= WORK TO BE COMPLETED =
Write out each line from the data below that includes the word "computer".

□ □ □ □ □ □ □

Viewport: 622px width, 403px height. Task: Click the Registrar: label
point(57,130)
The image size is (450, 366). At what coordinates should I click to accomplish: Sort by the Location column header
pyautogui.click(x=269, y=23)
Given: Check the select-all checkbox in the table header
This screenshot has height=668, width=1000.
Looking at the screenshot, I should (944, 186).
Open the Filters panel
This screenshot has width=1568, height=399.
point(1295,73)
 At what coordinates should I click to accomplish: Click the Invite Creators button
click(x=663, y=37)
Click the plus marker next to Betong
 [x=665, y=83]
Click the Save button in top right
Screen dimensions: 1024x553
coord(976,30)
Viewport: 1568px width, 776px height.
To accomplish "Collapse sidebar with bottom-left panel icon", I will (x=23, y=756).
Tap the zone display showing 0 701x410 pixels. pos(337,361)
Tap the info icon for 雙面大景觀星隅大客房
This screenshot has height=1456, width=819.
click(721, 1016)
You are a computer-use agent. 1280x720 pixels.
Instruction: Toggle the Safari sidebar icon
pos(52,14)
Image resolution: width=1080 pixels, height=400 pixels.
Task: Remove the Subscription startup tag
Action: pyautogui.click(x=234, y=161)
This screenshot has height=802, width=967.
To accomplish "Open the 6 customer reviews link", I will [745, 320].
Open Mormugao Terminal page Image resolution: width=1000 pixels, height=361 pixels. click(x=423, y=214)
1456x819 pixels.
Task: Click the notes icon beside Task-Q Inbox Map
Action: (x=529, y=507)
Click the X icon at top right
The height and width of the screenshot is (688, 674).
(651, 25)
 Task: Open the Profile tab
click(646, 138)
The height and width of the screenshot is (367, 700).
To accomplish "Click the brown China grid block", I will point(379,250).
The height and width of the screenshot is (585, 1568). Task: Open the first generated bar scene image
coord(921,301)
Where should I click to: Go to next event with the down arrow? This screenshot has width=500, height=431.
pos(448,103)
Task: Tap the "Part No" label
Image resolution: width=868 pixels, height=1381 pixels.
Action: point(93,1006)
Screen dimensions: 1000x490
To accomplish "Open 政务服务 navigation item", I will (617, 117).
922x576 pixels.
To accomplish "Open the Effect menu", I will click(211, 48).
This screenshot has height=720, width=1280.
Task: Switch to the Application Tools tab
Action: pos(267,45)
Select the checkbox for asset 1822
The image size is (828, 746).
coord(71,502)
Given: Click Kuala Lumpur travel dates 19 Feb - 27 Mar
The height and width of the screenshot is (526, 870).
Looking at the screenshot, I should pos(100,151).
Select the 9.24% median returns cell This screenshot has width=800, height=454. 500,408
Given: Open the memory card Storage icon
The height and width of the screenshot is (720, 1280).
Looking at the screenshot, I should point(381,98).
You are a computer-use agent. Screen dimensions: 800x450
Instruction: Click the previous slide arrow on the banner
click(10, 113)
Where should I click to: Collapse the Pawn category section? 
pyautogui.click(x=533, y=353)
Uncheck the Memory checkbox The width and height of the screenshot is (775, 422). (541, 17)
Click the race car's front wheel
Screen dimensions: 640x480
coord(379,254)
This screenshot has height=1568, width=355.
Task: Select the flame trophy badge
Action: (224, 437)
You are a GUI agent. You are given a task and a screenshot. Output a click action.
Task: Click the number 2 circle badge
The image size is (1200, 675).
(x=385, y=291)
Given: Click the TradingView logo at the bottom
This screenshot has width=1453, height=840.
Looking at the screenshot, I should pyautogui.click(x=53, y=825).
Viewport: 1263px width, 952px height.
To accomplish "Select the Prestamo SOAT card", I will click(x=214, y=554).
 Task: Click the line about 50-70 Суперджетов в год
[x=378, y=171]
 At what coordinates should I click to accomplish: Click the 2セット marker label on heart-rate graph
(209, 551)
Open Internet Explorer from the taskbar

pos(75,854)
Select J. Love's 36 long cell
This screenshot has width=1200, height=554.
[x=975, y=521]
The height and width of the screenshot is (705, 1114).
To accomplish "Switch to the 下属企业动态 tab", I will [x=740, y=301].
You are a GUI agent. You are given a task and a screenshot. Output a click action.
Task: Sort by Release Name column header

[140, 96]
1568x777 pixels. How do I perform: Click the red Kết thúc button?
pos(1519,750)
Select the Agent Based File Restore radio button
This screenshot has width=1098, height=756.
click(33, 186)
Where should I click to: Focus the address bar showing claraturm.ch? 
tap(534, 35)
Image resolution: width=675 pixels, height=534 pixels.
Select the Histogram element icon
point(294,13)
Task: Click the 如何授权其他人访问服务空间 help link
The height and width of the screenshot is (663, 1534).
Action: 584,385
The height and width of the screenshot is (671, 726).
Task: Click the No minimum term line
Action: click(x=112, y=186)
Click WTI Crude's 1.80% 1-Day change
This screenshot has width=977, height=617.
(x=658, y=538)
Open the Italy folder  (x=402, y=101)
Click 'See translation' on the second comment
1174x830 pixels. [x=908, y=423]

□ □ □ □ □ □ □

= OUTPUT FOR THIS EXERCISE =
You are a computer-use agent. 1280x720 pixels.
You are a computer-use agent. Screen dimensions: 800x450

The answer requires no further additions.